Возвращение в Петербург было мучительным, израненная красота родного города производила тягостное впечатление. Его тяготят отношения с людьми, и дом его печален. Ночью он не ложится спать, а сидит в кресле, забросив все дела; днем бродит по квартире, по улицам, борясь из последних сил с болезнью. Он все видел, все понимал, и у него уже не оставалось никаких иллюзий. «Но сейчас у меня нет ни души, ни тела, я болен, как не был еще никогда: жар не прекращается, и все всегда болит. Я думал о русской санатории около Москвы, но, кажется, выздороветь можно только в настоящей. То же думает и доктор. Итак, „здравствуйте и посейчас“ сказать уже нельзя: слопала-таки поганая, гугнивая матушка Россия, как чушка, своего поросенка».

Наступает зима 1921 года. Снова нужно таскать дрова, заботиться о куске хлеба и напрямую зависеть от ограниченных людей, вершивших твою судьбу. Нет бумаги, чтобы издавать книги, нет декораций и костюмов, чтобы ставить спектакли. А состояние здоровья ухудшается с неумолимой быстротой. Юрий Анненков, впоследствии эмигрировавший, приводит в своих воспоминаниях отчаянные слова Блока: «Я задыхаюсь, задыхаюсь… И не я один: вы тоже. Мы задыхаемся, мы задохнемся все. Мировая революция превращается в мировую грудную жабу».



Но это – в частном разговоре, что тоже было небезопасно, однако Блок не побоится высказать свою мысль и публично, причем трижды: в Петроградском университете и дважды, с разрывом в три дня, в Доме литераторов. Это была речь, посвященная памяти Пушкина. Вот как об этом вспоминает Нина Берберова: «Услышав свое имя, Блок поднимается, худой, с красноватым лицом, с седеющими волосами, с тяжелым и погасшим взглядом, все в том же белом свитере, в черном пиджаке, в валенках. Он говорит не вынимая рук из карманов. В публике есть его единомышленники, но кое-кто пришел специально, чтобы уличить его в крамоле; есть представители власти, чекисты и молодежь, будущие строители новой эпохи. И Блок говорит:

„Любезные чиновники, которые мешали поэту испытывать гармонией сердца, навсегда сохранили за собой кличку черни… Пускай же остерегутся от худшей клички те чиновники, которые собираются направлять поэзию по каким-то собственным руслам, посягая на ее тайную свободу и препятствуя ей выполнять ее таинственное назначение…

Пушкин умер. Но „для мальчиков не умирают Позы“, – сказал Шиллер. И Пушкина тоже убила не пуля Дантеса. Его убило отсутствие воздуха. С ним умирала его культура.

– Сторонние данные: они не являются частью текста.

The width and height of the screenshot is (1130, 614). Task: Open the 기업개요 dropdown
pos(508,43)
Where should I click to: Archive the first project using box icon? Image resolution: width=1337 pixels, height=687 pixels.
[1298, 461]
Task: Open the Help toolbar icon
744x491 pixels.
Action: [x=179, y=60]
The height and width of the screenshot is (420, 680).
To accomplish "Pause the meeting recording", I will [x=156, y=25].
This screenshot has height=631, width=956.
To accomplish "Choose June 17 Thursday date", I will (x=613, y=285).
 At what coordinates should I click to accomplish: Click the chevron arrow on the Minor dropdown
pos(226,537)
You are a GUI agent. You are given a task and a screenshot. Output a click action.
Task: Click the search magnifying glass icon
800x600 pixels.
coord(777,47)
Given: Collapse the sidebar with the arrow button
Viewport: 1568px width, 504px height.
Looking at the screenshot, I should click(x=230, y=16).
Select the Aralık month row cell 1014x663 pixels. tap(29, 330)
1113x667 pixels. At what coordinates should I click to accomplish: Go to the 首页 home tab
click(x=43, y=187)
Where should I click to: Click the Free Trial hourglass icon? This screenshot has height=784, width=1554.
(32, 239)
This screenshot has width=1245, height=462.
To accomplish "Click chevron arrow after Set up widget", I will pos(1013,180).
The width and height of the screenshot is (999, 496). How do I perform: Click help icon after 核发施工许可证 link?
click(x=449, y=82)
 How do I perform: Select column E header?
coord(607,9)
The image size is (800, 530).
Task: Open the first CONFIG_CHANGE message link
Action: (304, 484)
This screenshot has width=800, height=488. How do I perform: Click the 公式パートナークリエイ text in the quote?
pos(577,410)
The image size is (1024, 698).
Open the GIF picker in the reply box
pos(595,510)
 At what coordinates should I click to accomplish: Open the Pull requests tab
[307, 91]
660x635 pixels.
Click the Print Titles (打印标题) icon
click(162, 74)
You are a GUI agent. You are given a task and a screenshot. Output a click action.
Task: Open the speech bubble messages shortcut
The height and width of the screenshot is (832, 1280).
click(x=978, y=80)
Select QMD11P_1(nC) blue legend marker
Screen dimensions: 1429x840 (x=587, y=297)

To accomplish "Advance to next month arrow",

Пора, мой друг, пора! Покоя сердце просит…

Это предсмертные вздохи Пушкина и также вздохи культуры пушкинской поры.

Покой и воля. Они необходимы поэту для освобождения гармонии. Не внешний покой, а творческий. Не ребяческую волю, не свободу либеральничать, а творческую волю – тайную свободу. И поэт умирает, потому что дышать ему уже нечем; жизнь потеряла смысл“».

Впервые это было произнесено 11 февраля 1921 года. До смерти Блока оставалось сто семьдесят семь дней. А в апреле 1921 года в журнале «Записки мечтателей» появился подписанный Блоком странный, без обозначения жанра, текст под названием «Ни сны, ни явь». Это прозаические кусочки, которые если и связаны друг с другом, то разве что одним: описанное в них могло явиться рассказчику наяву, а могло и во сне. Либо, скорее всего, в полусне. «Я закрываю глаза, и передо мной проходят обрывки образов, частью знакомых, частью – нет».